Situated on the northeastern peninsula of Sulawesi, this province stretches further north to smaller islands which almost look like stepping stones to the Philippines. Covering an area of about 27,487 sq km, it is divided into four district: Minahasa, Bolaang Mongondow, Gorontalo, and Sangihe Talaud Islands, all of which having their different cultures. The capital, Manado, is reacheable by air from Ujung Pandang, Jakarta, Surabaya, Balikpapan, Ternate, Ambon, and Jayapura. Other airports, in this province handle mainly domestic traffic, which are Gorontalo, Tahuna and Talaud.

It is also accessible by sea. The port of Bitung is undoubtedly the most important port, serving shipping lines of the peninsula and the eastern part of Indonesia.

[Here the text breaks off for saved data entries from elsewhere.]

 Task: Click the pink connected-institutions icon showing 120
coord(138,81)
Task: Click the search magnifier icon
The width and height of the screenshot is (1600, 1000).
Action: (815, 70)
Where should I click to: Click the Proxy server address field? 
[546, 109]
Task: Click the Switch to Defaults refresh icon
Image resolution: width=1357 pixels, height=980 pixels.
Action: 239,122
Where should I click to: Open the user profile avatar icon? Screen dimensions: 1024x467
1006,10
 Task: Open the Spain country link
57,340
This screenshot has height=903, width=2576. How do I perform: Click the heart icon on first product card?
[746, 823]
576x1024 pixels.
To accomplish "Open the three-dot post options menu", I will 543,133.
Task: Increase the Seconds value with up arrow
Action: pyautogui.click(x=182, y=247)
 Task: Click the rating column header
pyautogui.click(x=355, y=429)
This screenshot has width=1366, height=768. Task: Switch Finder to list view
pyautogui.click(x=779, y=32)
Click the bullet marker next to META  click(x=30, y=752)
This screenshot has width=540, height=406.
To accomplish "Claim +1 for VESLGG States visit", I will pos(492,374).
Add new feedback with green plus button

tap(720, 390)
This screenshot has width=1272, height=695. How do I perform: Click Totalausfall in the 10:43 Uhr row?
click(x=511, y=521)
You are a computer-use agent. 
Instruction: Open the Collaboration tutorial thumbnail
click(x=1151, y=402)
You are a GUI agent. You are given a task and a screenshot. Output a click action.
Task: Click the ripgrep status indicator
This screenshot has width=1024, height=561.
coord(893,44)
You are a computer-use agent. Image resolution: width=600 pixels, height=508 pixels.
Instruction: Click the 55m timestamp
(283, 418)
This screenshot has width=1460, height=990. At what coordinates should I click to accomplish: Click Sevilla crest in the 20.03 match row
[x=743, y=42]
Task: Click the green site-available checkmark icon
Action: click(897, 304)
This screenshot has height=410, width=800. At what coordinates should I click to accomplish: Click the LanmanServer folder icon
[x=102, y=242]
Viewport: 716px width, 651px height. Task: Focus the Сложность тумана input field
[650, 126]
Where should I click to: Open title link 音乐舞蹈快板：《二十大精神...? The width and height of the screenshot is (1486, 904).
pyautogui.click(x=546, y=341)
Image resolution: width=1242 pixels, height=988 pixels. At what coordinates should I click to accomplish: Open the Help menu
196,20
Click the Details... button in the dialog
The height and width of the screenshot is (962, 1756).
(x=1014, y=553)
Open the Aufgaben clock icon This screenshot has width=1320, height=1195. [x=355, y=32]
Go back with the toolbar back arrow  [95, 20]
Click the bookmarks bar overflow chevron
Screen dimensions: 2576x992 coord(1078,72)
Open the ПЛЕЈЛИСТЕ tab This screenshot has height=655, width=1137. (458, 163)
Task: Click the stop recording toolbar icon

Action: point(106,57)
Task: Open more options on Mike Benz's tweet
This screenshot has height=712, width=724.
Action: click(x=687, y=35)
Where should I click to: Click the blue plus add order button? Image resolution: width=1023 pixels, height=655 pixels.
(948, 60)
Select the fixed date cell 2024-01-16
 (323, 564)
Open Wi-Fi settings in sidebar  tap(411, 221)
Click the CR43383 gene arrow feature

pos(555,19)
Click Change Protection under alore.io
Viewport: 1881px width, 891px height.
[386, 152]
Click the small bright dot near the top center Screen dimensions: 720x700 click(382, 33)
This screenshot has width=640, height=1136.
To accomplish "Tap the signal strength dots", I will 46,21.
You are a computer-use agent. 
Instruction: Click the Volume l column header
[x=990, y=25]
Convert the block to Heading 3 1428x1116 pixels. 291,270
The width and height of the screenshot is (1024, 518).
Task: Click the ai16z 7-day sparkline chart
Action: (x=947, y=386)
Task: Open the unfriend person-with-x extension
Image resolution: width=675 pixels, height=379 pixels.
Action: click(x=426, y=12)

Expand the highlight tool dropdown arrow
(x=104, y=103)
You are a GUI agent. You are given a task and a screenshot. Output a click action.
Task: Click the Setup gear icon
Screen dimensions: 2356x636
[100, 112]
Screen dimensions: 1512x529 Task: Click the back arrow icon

The area is highly mountainous, culminating in 54 peaks, some of which are volcanic and still active. The coast is made up of long stretches of virgin white sandy beaches with magnificent corals and colorful tropical marine life. Despite their proximity to the mainland, the coral-fringed islets are among the most virgin in Indonesia.

One of the most western-oriented people, the hospitable and open minded Minahasan people are Christians. Their first contact with the European came in the 16th century with the arrival of Spaniards and Portuguese spice traders. However, it wasn't until the Dutch landed on their shores that they became totally Christianized.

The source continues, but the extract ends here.